> What you will do
Reproduce verbatim the stretch of the WikiLeaks article below from "He said the" through "WikiLeaks, Crowley said.".

::: Page extract :::

US worried WikiLeaks may release more secrets
US worried WikiLeaks may release more secrets
The shadowy group publicly released more than 90,000 US Afghan war records spanning a six-year period.

Washington: The US officials are worried about what other secret US documents the whistle-blowing website WikiLeaks may possess and have tried to contact the group without success to avoid their release, the State Department said on Friday.

The shadowy group publicly released more than 90,000 US Afghan war records spanning a six-year period on Sunday. The group also is thought to be in possession of tens of thousands of US diplomatic cables passed to it by an Army intelligence analyst, media reports have said.

"Do we have concerns about what might be out there? Yes, we do," State Department spokesman PJ Crowley told a briefing, adding that US authorities have not specifically determined which documents may have been leaked to the organisation.

He said the State Department could not confirm the longstanding reports that WikiLeaks is in possession of a large set of US diplomatic cables.

But the fact that the documents released on Sunday contained a handful of State Department cables suggests that other secret diplomatic messages may have been included in data transmitted to WikiLeaks, Crowley said.

::: Source material :::

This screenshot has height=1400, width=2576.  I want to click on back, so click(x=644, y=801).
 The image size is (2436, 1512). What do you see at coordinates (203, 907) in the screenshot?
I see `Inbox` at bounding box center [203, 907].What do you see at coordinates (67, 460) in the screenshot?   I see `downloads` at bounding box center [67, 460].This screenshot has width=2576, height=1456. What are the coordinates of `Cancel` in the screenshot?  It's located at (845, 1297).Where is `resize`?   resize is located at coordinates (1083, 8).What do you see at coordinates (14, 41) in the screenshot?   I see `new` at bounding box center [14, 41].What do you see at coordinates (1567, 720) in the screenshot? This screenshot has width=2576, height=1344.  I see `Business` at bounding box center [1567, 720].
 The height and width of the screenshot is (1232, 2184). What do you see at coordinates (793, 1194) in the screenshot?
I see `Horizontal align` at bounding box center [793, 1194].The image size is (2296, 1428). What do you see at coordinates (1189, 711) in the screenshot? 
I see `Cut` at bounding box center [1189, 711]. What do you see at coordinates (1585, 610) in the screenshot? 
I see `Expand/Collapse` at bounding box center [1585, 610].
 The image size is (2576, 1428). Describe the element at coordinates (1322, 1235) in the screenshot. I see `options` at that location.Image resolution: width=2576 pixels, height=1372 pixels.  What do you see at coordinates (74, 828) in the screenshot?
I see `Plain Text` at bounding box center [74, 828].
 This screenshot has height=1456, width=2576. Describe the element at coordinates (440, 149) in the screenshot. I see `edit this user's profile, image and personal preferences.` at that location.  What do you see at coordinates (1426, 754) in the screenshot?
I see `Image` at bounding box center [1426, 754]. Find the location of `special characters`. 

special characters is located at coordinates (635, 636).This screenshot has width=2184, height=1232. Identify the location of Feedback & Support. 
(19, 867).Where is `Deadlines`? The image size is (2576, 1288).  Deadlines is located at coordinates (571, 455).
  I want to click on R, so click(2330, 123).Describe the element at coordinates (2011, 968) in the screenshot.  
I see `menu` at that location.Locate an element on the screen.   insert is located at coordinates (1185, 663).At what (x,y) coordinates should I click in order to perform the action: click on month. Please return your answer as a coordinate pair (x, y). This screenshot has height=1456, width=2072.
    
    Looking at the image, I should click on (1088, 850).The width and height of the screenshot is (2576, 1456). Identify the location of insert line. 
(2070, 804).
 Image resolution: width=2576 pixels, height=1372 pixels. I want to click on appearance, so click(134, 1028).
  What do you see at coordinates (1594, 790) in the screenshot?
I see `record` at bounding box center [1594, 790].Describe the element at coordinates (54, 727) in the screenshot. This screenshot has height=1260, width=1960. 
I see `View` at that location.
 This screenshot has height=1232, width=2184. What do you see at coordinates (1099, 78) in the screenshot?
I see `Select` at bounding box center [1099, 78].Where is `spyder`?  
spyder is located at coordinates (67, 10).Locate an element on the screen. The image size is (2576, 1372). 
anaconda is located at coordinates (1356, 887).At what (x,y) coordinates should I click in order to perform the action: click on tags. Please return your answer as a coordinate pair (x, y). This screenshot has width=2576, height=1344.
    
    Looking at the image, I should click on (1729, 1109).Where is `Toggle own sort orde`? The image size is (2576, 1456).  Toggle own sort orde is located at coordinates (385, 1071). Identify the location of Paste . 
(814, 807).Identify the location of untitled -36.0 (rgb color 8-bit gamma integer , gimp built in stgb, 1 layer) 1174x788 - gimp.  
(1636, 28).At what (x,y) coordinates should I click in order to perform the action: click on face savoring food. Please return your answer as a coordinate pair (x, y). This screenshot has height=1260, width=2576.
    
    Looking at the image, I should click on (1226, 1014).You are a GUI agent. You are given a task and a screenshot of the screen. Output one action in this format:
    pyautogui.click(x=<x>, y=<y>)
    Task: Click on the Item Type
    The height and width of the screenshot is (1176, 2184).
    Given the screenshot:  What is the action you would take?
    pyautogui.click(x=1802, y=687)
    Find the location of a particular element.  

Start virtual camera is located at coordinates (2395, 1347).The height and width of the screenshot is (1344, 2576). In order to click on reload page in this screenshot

:::

> Answer below
He said the State Department could not confirm the longstanding reports that WikiLeaks is in possession of a large set of US diplomatic cables.

But the fact that the documents released on Sunday contained a handful of State Department cables suggests that other secret diplomatic messages may have been included in data transmitted to WikiLeaks, Crowley said.